Another sentencing in Sinaloa-Chicago connection
Identical twin brothers Pedro and Margarito Flores on Jan. 27 were the latest to be sentenced in a series of high-profile federal cases targeting the Sinaloa Cartel's operations in Chicago. Accused of running a continent-spanning trafficking ring, they each received 14 years in prison after US District Judge Ruben Castillo agreed to sharply reduce their term in recognition of their work as government informants. Castillo called the Flores twins, natives of Chicago's West Side, the "most significant drug dealers" he'd dealt with in two decades on the bench, stating that they had "devastated the walls" of US national security by bringing at least 70 tons of cocaine and heroin into the country from 2005 to 2008. Prosecutors also charged the twins smuggled $1.8 billion back to Mexico—wrapped in plastic and duct tape. But it was federal prosecutors who pleaded for leniency, hailing the twins for gathering evidence against the Cartel's long-fugitive kingpin "El Chapo" Guzmán, who was finally busted in Mexico last year.
According to coverage on AP and the Chicago Tribune, the twins met with Sinaloa operatives in a mountaintop compound in Mexico and secretly recorded phone calls with Guzmán, at a time when he was possibly the world's most wanted man—an acheivement Assistant US Attorney Michael Ferrara said "may never be duplicated." Nontheless, Castillo rejected prosecutors' call for the minimum sentence, noting that the twins had allowed a 600-plus-pound shipment of heroin to be delivered into Chicago right even as they were cooperating with the government.

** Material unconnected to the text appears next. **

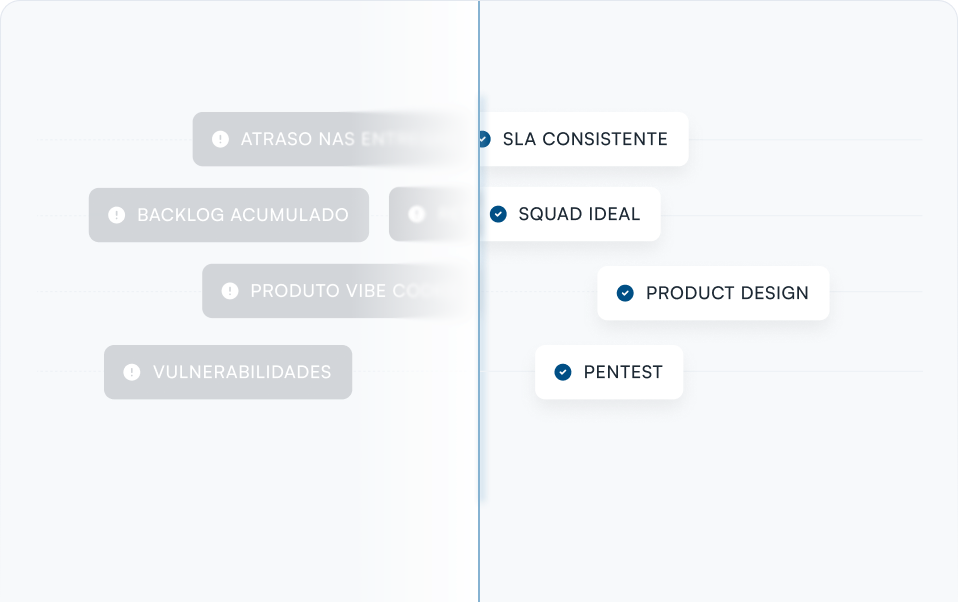Click the alert icon on PRODUTO VIBE tag
Screen dimensions: 958x602
[230, 291]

Chapo Guzmán is doing time at a top-security facility in Mexico, and it remains to be seen if he will ever be extradited to face the charges against him in the United States. But one of the top-level Sinaloa operatives to face charges in Chicago—Jesus Vicente Zambada Niebla AKA "El Mayito"—notoriously claimed that he had been granted "carte blanche" to bring cocaine into the US under a special arrangement with the DEA. Historians may be sorting out the web of intrigue around the Sinaloa-Chicago connection for generations to come.